Yesterday I paid my first visit to the Arts District BID board of directors. You can find the video here on YouTube and here on Archive.Org. Now, this BID is a fascinating and unique BIDdological case study due to its 2011 dissolution and entirely anomalous re-establishment in 2012, which involved creepy unethical subterfuge by City BID boss Miranda Paster and underhanded interventions by the whole weirdo panoply of the Downtown zillionaire power elite including, but never ever limited to, the zillion dollar woman herself.

# TASKS TO COMPLETE
(A) Write out the part of the Arts District BID post from "Yesterday I paid" to "dollar woman herself.".
(B) Answer these questions about the Arts District BID post, one per line:
(i) Which BID's board of directors did the writer visit yesterday?
(ii) On which two sites can the video be found?
(iii) In what year was this BID dissolved?
(C) Continue the post about the Arts District BID board meeting from its last sentence.

# PROVIDED RECORDS
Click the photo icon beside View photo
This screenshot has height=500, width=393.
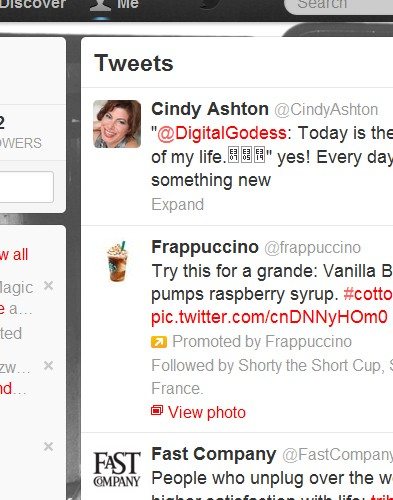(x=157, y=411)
---
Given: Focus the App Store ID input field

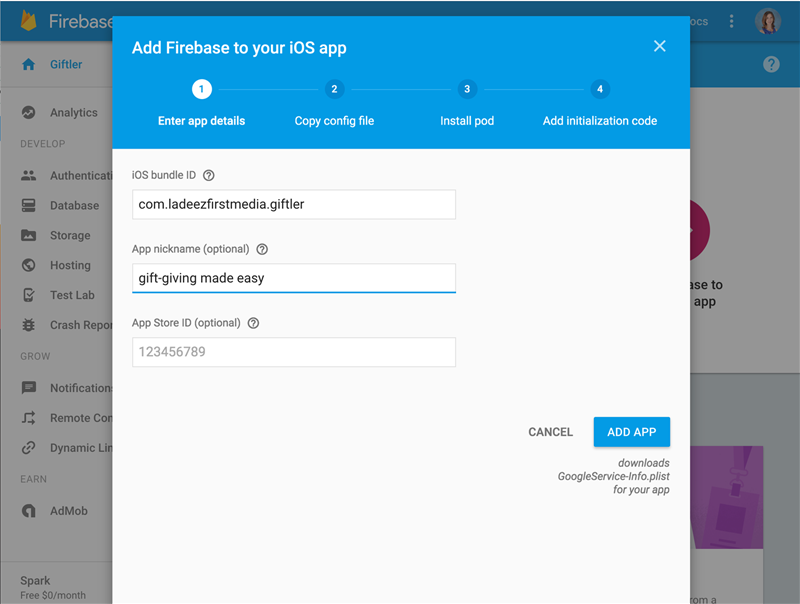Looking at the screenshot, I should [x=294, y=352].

# OUTPUTS FOR THE TASKS
(A)
Yesterday I paid my first visit to the Arts District BID board of directors. You can find the video here on YouTube and here on Archive.Org. Now, this BID is a fascinating and unique BIDdological case study due to its 2011 dissolution and entirely anomalous re-establishment in 2012, which involved creepy unethical subterfuge by City BID boss Miranda Paster and underhanded interventions by the whole weirdo panoply of the Downtown zillionaire power elite including, but never ever limited to, the zillion dollar woman herself.

(B)
(i) The Arts District BID
(ii) YouTube and Archive.Org
(iii) 2011

(C)
But none of that rich and textured1 history was on display yesterday. No cracking of the bones of the homeless to greedily suck their marrow, no complaining about the skin color of the neighborhood’s non-zillionaires, no comparing groups of non-white people to caged animals. In short, none of the spectacularly white supremacist fireworks which sometimes burst forth to dazzle and bemuse sane onlookers.2

As I said, it was a quite ordinary BID meeting. But as ordinary as it was, it nevertheless displayed a wide variety of low-key instances of the usual BIDdie tropes. We had zillionaires laughing about how the City is not only able but willing to overturn any given development restriction on request. We had zillionaire anxiety about my filming, this time manifesting in a board member quietly confronting me on camera and then checking with the Arts District’s twittery little twerp of an Executive Director, Miguel Vargas.3

We had zillionaires casually going off-agenda, poised to violate the Brown Act, be pulled back from the brink by an alert colleague. We had, as I said, the usual zillionaire jive. And it’s nevertheless fascinating. Turn the page to links and brief transcriptions of a few moments that I found worth noting.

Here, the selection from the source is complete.